**Dataset records**
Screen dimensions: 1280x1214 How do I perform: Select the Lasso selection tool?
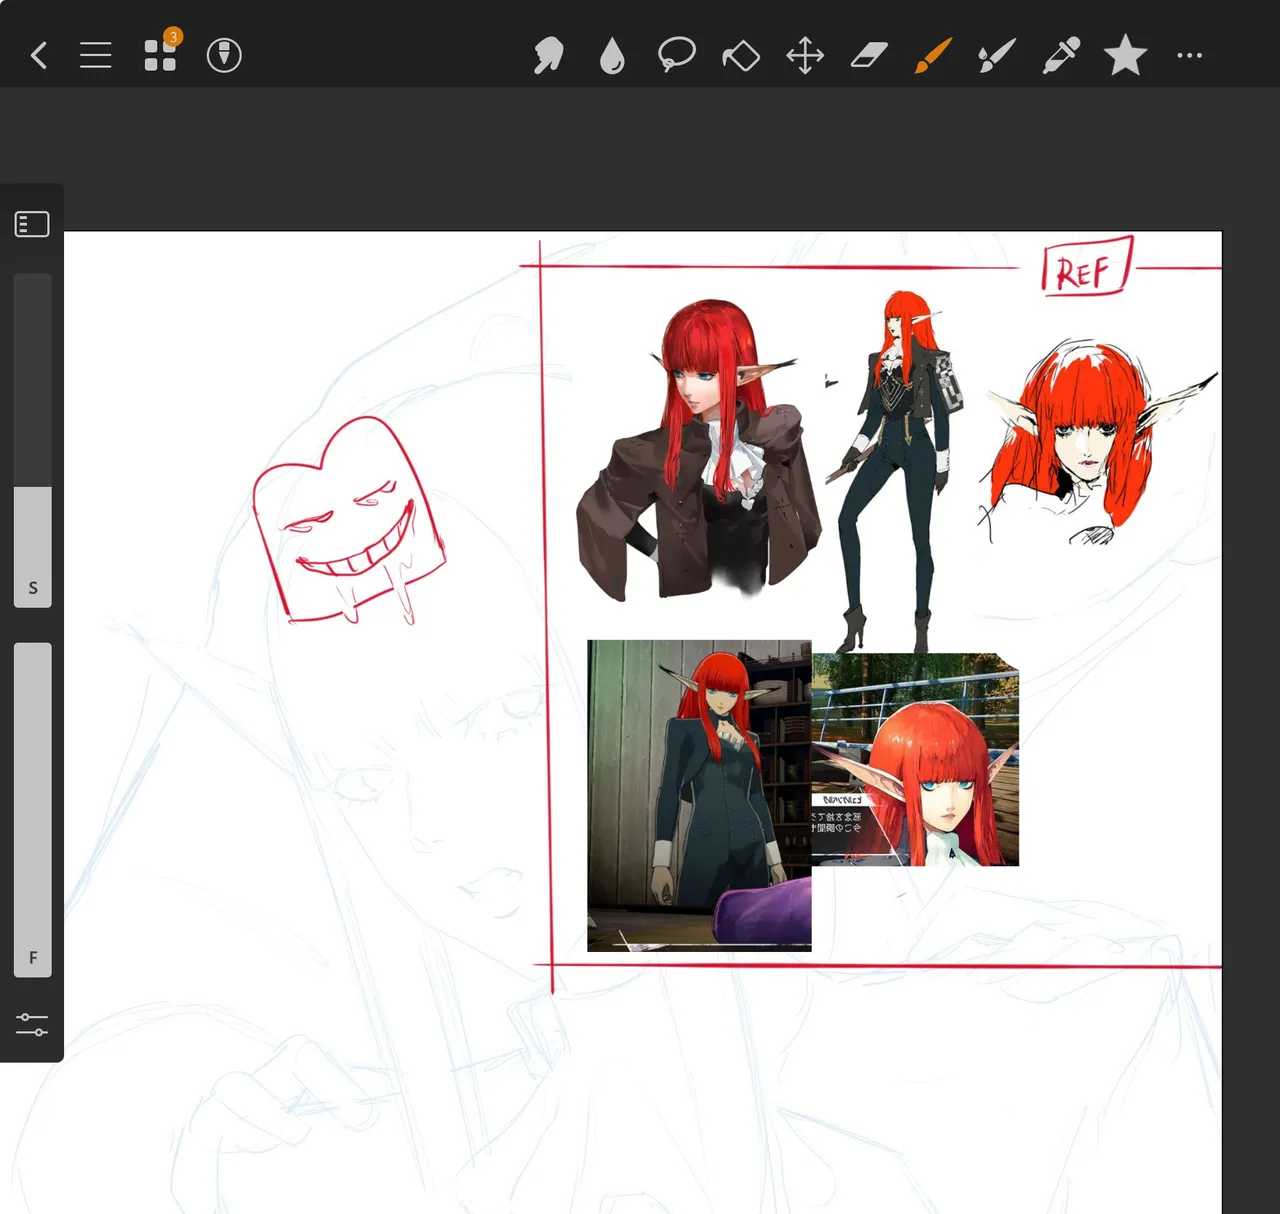click(676, 55)
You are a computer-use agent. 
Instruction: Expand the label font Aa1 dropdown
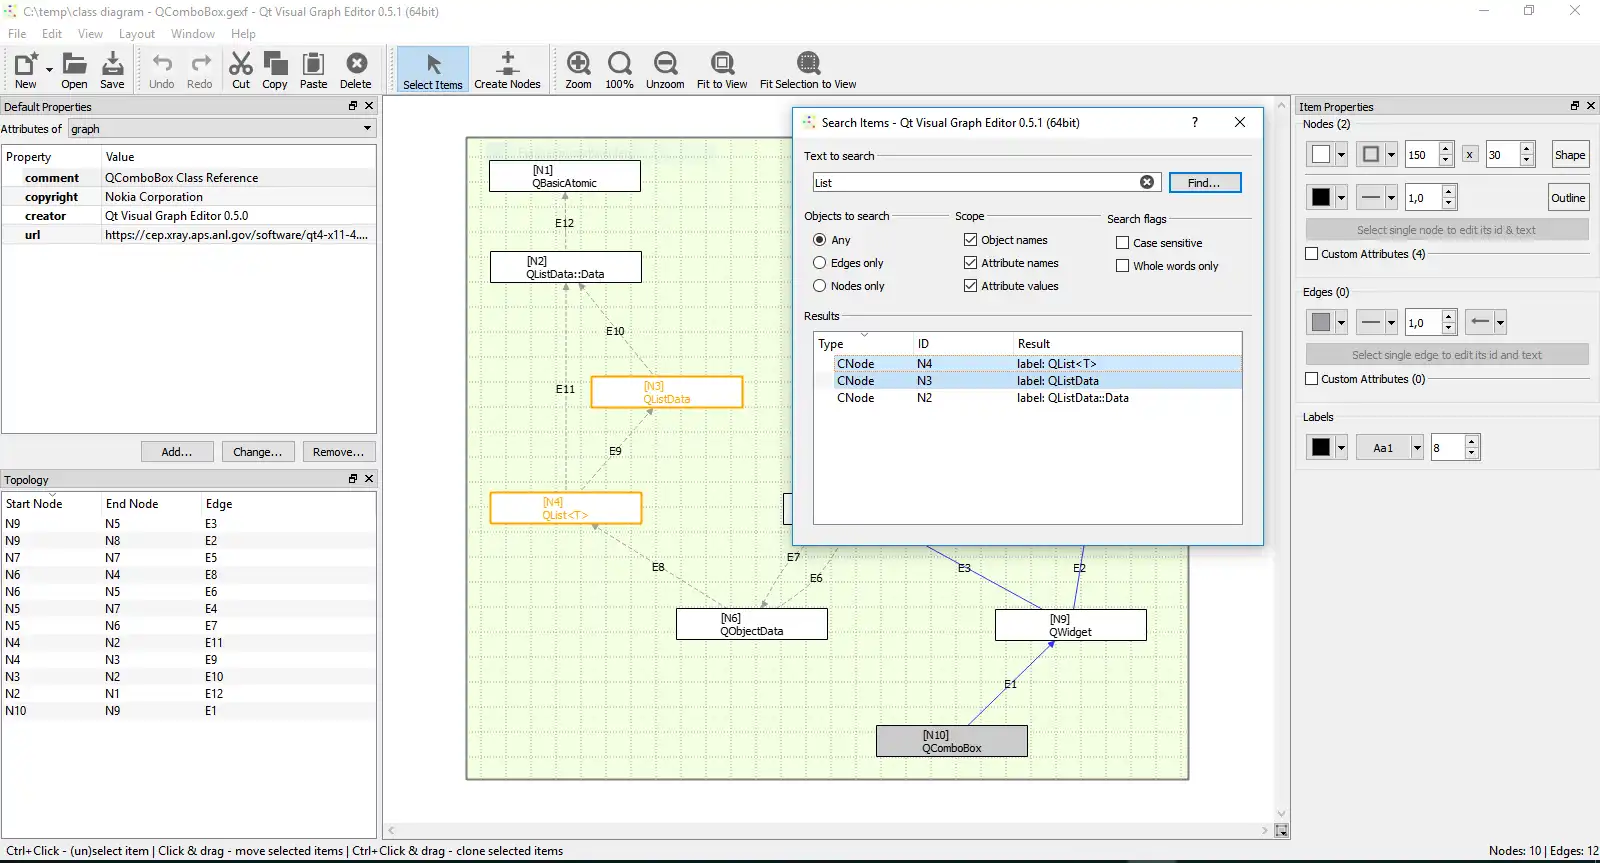1417,448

**What the task asks**
Print the lines above exactly as they appear, beginning at the line that contains "You are a computer-use agent." and stopping after the end of the items. Leave the pictures out.

**Solution for this task**
You are a computer-use agent. 
Instruction: Expand the label font Aa1 dropdown
1417,448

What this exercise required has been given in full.